Cognitive-behavioral therapy (CBT) is considered the most effective psychological treatment for panic disorder (Papola et al., 2022), and is based on Clark’s (1996) cognitive model of panic disorder. According to this model, panic attacks result from catastrophizing bodily sensations, such as interpreting an increased heart rate as a heart attack. This misinterpretation leads to increased anxiety levels, reinforcing the initial catastrophic belief and perpetuating the cycle of panic. CBT for panic disorder targets these beliefs and behaviors to break the cycle of catastrophic misinterpretation.
However, accessibility remains a significant issue in psychological therapies. Barriers to treatment delivery include geographical limitations for those in rural areas, full-time workers with daytime commitments, and patients with comorbid agoraphobia. Therapy delivered online and over the telephone has the potential to overcome these barriers with added flexibility, an issue that has become more pressing since the COVID-19 pandemic (Chevance et al., 2020).
Papola et al. (2023) conducted a study to compare the effectiveness of different delivery formats of CBT for panic disorder. The researchers utilized a network meta-analysis of randomized control trials (RCTs) to evaluate the efficacy and acceptability of various CBT delivery formats.

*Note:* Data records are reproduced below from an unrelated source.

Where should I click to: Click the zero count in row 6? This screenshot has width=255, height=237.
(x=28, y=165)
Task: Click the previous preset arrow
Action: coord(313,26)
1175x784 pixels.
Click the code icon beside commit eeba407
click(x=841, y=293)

The study included 74 studies with over 6,000 participants and found that face-to-face individual, face-to-face group, and guided self-help CBT were all superior to treatment as usual or waitlist controls in relieving symptoms of panic disorder.
The study also found that unguided self-help was not significantly better than waitlist controls, indicating that this format may not be as suitable for treating panic disorder as the other formats. However, there were no significant differences in treatment efficacy based on delivery format, suggesting that more accessible delivery formats are not necessarily detrimental to treatment quality.

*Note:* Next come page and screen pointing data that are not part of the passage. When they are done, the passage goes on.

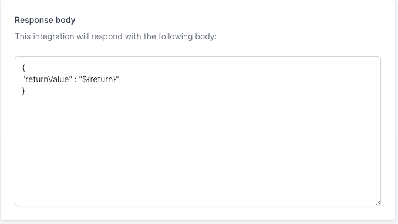Click the "${return}" placeholder value
The height and width of the screenshot is (224, 398).
pyautogui.click(x=99, y=79)
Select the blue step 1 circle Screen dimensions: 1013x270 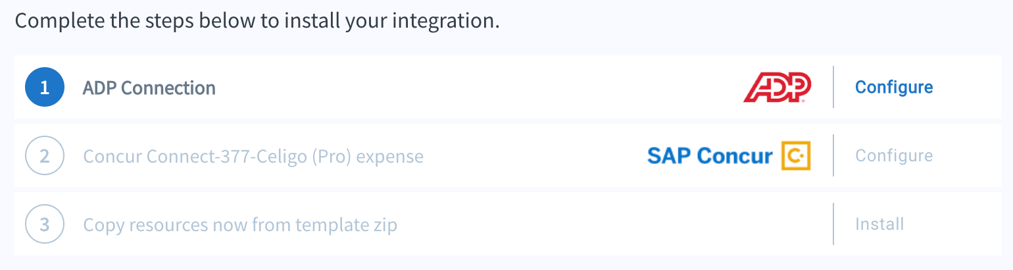click(x=45, y=88)
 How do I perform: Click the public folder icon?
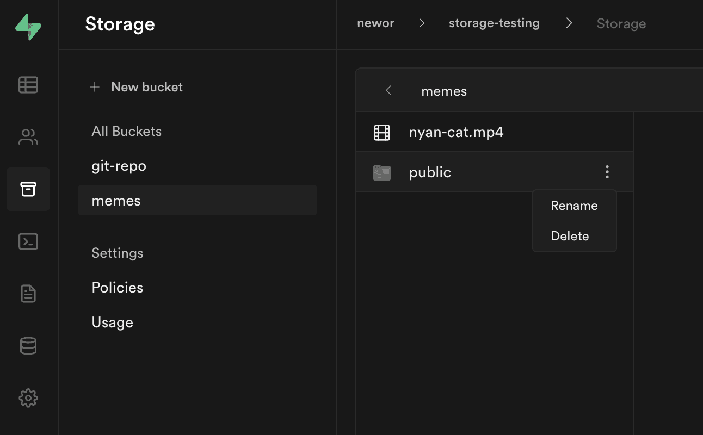[x=382, y=173]
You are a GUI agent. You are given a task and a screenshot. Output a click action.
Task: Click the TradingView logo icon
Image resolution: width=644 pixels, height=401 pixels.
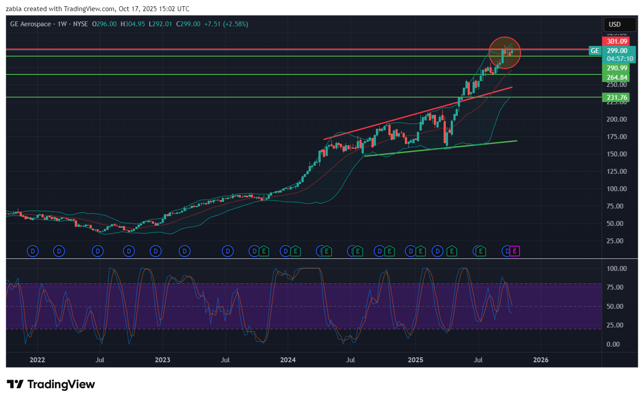(15, 385)
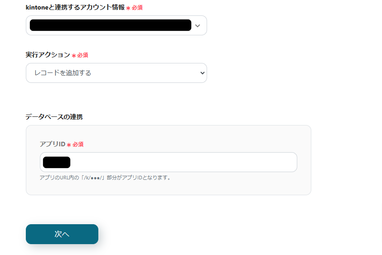Click the masked value inside the アプリID field
This screenshot has height=255, width=382.
point(57,162)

One strength of the study is that it is the first to compare alternative delivery formats on a common metric for a specific anxiety disorder. However, the researchers did not consider the baseline severity of panic symptoms, and the heterogeneous features across the studies may have contributed to differences in program efficacy. They also did not comment on differences between online and in-person deliveries of CBT, raising questions for future research.

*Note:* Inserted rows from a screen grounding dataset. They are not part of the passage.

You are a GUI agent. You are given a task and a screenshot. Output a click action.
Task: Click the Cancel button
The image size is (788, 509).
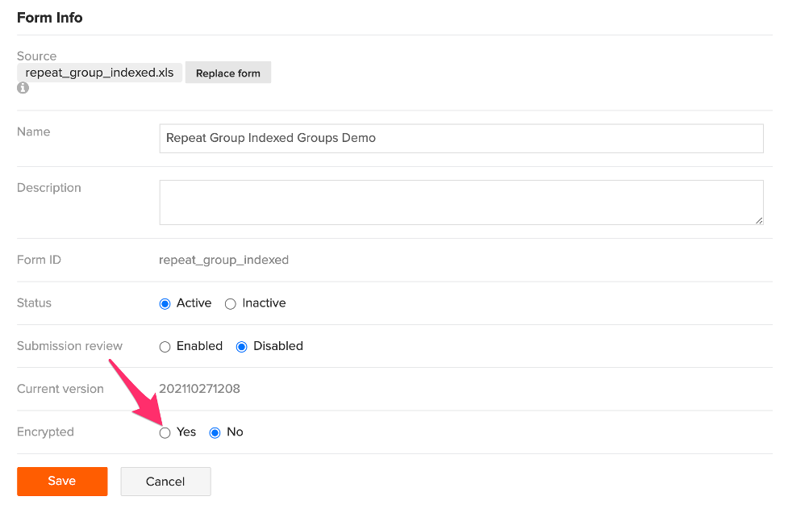point(165,482)
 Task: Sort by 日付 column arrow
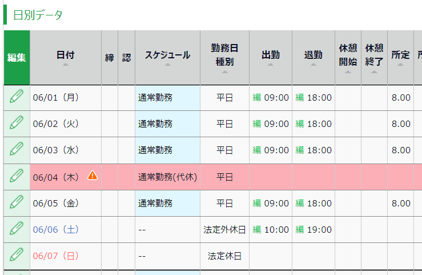(65, 65)
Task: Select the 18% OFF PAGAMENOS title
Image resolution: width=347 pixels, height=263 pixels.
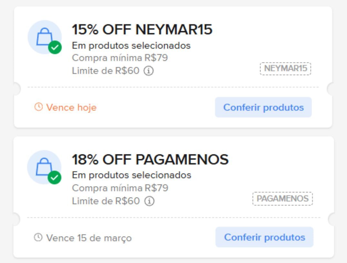Action: tap(150, 159)
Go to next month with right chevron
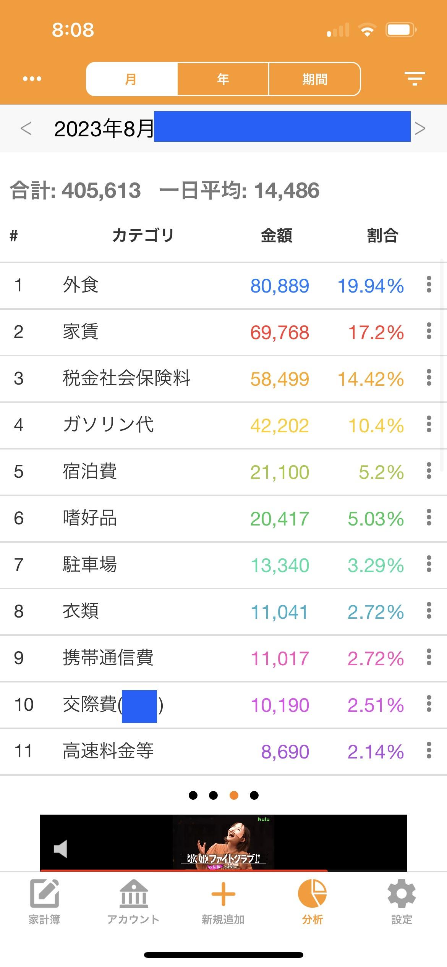Screen dimensions: 447x967 [420, 128]
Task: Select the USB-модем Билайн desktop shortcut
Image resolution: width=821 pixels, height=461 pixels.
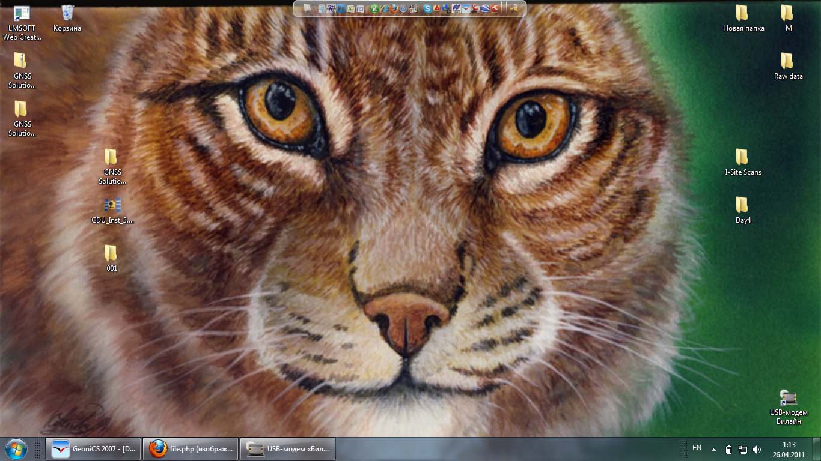Action: tap(788, 406)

Overall, the study’s findings suggest that more accessible delivery formats of CBT, such as guided self-help, are as effective as traditional face-to-face formats for treating panic disorder. This supports the continued use and investment in these alternative delivery options and could have practical advantages in reducing therapist workload and shortening waiting lists. However, further research is needed to address the limitations of the current study and to inform stepped care approaches for the treatment of panic disorder.